This report does not constitute a rating action.
The election of libertarian president Javier Milei in late 2023 has led to radical changes in Argentina, including a shift toward market-oriented economic policies designed to enhance stability, control high inflation, run a fiscal surplus, shrink the government, and deregulate many sectors.
However, the country has undertaken many economic adjustment programs in the past without overcoming its long history of booms and busts, sharp changes in economic policies, and numerous debt defaults. Investors are asking us: Will it be different this time? Below are our answers to that and other investor questions.
Frequently Asked Questions
Why are S&P Global Ratings' sovereign credit ratings on Argentina so low, and what could change them?
Our 'CCC/C' long- and short-term foreign and local currency ratings reflect high external vulnerabilities, a high debt burden, lack of access to global capital markets, high inflation, and low monetary flexibility. We could raise the ratings in the coming year if macroeconomic imbalances and vulnerabilities decrease, setting the stage for sustainable fiscal outcomes, moderate inflation, and continued economic recovery. Under such a scenario, the government would enjoy better access to funding from external capital markets.
But we could lower the ratings if negative developments undermine the sovereign's already limited access to financing. Failure to advance difficult exchange rate, fiscal, monetary, and other reforms could lead to instability and another sovereign default.
How do you view recent economic developments, including the fall in inflation?
The economy has rapidly stabilized. Inflation has fallen to a 2.7% monthly rate in October 2024 from 25.5% in December 2023 (see chart 1). The government has run a fiscal surplus of 0.5% of GDP (till October) and a 1.7% primary surplus (excluding interest payments).
Chart 1
After contracting in the first half of this year, the economy shows signs of recovery:
- Real wages have started to rise.
- Many firms have been able to issue debt in global capital markets.
- The gap between the official and parallel exchange rates has narrowed toward 10% in recent weeks from around 60% at the beginning of the year.
- The perception of country risk, as reflected by spreads between Argentina's external commercial debt and U.S. sovereign debt, has also decreased.
- A special scheme of tax and other investment incentives in key sectors, such as energy, mining, and forestry, could encourage large investments in infrastructure and production, auguring well for energy output, exports, and GDP growth.
Are these encouraging developments enough to raise the sovereign rating?
A higher rating depends on sustaining and deepening these positive trends. Despite many encouraging signs, it is premature to conclude that Argentina will likely overcome its poor historical economic performance. The sovereign remains vulnerable to default because of the magnitude of fiscal, monetary, exchange rate, political, and other challenges.
For example, it has negative net foreign exchange reserves and lacks access to international capital markets, but it will need to make external debt payments of over $17 billion in 2025 ($8.9 billion to commercial creditors and $8.1 billion to official creditors, including $3.3 billion in interest to the IMF). Moreover, the high social costs of the prolonged economic stabilization program, which is key to boosting the sovereign's access to foreign exchange and reducing the likelihood of default, pose political risks that threaten the program's longevity.

● **SET PROBLEM 1**
Please set down the passage of the Argentina report starting at "The economy has" and ending at "has also decreased.".
● **SET PROBLEM 2**
In the Argentina report, what monthly inflation rate did the country reach in October 2024?
The lines after the Argentina report aren't needed.

● **SUPPLIED MATERIAL**
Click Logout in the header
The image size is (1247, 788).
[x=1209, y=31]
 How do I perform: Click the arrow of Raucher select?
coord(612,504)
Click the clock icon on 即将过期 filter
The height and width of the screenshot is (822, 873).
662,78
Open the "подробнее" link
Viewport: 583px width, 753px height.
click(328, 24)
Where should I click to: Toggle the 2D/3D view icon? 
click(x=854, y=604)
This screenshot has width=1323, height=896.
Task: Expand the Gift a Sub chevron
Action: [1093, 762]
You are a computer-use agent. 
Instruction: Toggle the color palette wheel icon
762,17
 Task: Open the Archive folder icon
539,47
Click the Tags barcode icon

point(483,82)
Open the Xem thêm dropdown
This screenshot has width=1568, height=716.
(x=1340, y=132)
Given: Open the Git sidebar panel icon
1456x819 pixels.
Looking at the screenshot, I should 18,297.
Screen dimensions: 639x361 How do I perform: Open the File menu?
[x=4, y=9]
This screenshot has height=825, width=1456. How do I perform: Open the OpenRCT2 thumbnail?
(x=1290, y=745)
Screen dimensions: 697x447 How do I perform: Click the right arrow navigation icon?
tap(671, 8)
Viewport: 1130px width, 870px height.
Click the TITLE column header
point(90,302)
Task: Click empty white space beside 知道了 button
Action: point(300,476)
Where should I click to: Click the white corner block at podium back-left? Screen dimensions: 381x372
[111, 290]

● **WRITTEN REPLY 1**
The economy has rapidly stabilized. Inflation has fallen to a 2.7% monthly rate in October 2024 from 25.5% in December 2023 (see chart 1). The government has run a fiscal surplus of 0.5% of GDP (till October) and a 1.7% primary surplus (excluding interest payments).
Chart 1
After contracting in the first half of this year, the economy shows signs of recovery:
- Real wages have started to rise.
- Many firms have been able to issue debt in global capital markets.
- The gap between the official and parallel exchange rates has narrowed toward 10% in recent weeks from around 60% at the beginning of the year.
- The perception of country risk, as reflected by spreads between Argentina's external commercial debt and U.S. sovereign debt, has also decreased.

● **WRITTEN REPLY 2**
2.7%